*YOUR TASK*
Nothing outside the range below should be printed. Output exactly the lines from the line with "How do I perform: Click the black" to the line with "The height and width of the screenshot is (583, 750).", both included.

.....

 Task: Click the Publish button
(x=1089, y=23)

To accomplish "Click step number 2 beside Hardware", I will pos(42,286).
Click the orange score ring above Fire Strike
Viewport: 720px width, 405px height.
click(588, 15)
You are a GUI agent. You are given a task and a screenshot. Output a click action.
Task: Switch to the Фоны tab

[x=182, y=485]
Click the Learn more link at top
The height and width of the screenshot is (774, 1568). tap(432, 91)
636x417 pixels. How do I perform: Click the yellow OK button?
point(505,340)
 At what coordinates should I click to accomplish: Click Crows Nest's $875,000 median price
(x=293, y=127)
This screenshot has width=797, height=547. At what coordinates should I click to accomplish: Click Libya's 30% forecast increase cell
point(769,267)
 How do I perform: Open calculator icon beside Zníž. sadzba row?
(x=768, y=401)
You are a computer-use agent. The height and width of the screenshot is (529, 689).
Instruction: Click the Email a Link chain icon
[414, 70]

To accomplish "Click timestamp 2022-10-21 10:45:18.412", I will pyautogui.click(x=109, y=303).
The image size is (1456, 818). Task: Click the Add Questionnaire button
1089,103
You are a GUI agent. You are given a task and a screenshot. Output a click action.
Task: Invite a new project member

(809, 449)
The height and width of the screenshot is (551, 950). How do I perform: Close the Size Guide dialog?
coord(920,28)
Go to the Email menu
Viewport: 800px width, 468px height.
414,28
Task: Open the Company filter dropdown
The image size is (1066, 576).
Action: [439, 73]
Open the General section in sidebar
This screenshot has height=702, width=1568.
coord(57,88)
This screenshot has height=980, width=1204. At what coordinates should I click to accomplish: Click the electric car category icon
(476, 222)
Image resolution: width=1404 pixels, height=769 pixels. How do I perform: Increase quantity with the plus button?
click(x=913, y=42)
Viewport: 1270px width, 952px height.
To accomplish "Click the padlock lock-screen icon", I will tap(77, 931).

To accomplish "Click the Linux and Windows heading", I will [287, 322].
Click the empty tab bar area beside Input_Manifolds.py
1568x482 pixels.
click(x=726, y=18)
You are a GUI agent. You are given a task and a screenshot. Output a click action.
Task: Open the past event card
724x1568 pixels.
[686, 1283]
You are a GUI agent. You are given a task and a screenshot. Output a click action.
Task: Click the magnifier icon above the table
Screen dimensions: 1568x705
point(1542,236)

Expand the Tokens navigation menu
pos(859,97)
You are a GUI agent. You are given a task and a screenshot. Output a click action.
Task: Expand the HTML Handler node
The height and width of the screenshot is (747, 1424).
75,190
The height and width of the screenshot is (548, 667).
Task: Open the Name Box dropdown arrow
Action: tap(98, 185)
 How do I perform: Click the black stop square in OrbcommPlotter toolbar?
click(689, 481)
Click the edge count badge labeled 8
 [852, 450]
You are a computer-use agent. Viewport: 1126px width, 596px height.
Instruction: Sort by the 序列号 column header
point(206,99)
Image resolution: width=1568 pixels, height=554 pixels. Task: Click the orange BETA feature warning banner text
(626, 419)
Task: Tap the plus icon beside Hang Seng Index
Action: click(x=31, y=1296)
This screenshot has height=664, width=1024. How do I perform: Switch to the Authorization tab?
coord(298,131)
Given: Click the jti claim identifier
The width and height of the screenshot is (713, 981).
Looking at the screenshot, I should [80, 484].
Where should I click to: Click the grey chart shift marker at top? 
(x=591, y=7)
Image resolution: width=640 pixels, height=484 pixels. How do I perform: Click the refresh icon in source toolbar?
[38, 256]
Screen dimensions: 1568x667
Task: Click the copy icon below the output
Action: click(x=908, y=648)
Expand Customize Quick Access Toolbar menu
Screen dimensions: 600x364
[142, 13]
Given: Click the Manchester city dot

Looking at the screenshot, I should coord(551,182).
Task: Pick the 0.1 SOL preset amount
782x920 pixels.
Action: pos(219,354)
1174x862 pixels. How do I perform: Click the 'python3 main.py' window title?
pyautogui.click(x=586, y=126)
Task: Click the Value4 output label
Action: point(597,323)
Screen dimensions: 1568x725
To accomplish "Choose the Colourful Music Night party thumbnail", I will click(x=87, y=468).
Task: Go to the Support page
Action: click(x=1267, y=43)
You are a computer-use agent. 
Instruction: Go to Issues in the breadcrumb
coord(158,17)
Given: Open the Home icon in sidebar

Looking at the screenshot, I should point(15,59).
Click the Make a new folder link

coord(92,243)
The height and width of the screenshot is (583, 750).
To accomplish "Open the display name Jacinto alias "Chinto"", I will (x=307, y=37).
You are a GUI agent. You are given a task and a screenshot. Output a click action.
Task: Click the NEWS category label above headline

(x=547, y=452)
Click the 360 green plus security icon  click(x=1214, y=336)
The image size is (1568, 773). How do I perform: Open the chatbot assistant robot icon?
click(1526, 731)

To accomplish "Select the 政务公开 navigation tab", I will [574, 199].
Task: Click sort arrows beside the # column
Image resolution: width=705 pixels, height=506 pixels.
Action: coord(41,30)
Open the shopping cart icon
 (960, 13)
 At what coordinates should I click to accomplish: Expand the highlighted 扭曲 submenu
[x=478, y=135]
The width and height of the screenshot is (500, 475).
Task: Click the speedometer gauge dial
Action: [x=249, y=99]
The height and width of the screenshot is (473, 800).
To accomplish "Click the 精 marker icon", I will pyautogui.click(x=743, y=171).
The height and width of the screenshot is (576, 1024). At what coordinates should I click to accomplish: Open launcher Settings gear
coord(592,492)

.....

*ANSWER SECTION*
 How do I perform: Click the black stop square in OrbcommPlotter toolbar?
click(689, 481)
Click the edge count badge labeled 8
 [852, 450]
You are a computer-use agent. Viewport: 1126px width, 596px height.
Instruction: Sort by the 序列号 column header
point(206,99)
Image resolution: width=1568 pixels, height=554 pixels. Task: Click the orange BETA feature warning banner text
(626, 419)
Task: Tap the plus icon beside Hang Seng Index
Action: click(x=31, y=1296)
This screenshot has height=664, width=1024. How do I perform: Switch to the Authorization tab?
coord(298,131)
Given: Click the jti claim identifier
The width and height of the screenshot is (713, 981).
Looking at the screenshot, I should [80, 484].
Where should I click to: Click the grey chart shift marker at top? 
(x=591, y=7)
Image resolution: width=640 pixels, height=484 pixels. How do I perform: Click the refresh icon in source toolbar?
[38, 256]
Screen dimensions: 1568x667
Task: Click the copy icon below the output
Action: click(x=908, y=648)
Expand Customize Quick Access Toolbar menu
Screen dimensions: 600x364
[142, 13]
Given: Click the Manchester city dot

Looking at the screenshot, I should coord(551,182).
Task: Pick the 0.1 SOL preset amount
782x920 pixels.
Action: pos(219,354)
1174x862 pixels. How do I perform: Click the 'python3 main.py' window title?
pyautogui.click(x=586, y=126)
Task: Click the Value4 output label
Action: point(597,323)
Screen dimensions: 1568x725
To accomplish "Choose the Colourful Music Night party thumbnail", I will click(x=87, y=468).
Task: Go to the Support page
Action: click(x=1267, y=43)
You are a computer-use agent. 
Instruction: Go to Issues in the breadcrumb
coord(158,17)
Given: Open the Home icon in sidebar

Looking at the screenshot, I should point(15,59).
Click the Make a new folder link

coord(92,243)
The height and width of the screenshot is (583, 750).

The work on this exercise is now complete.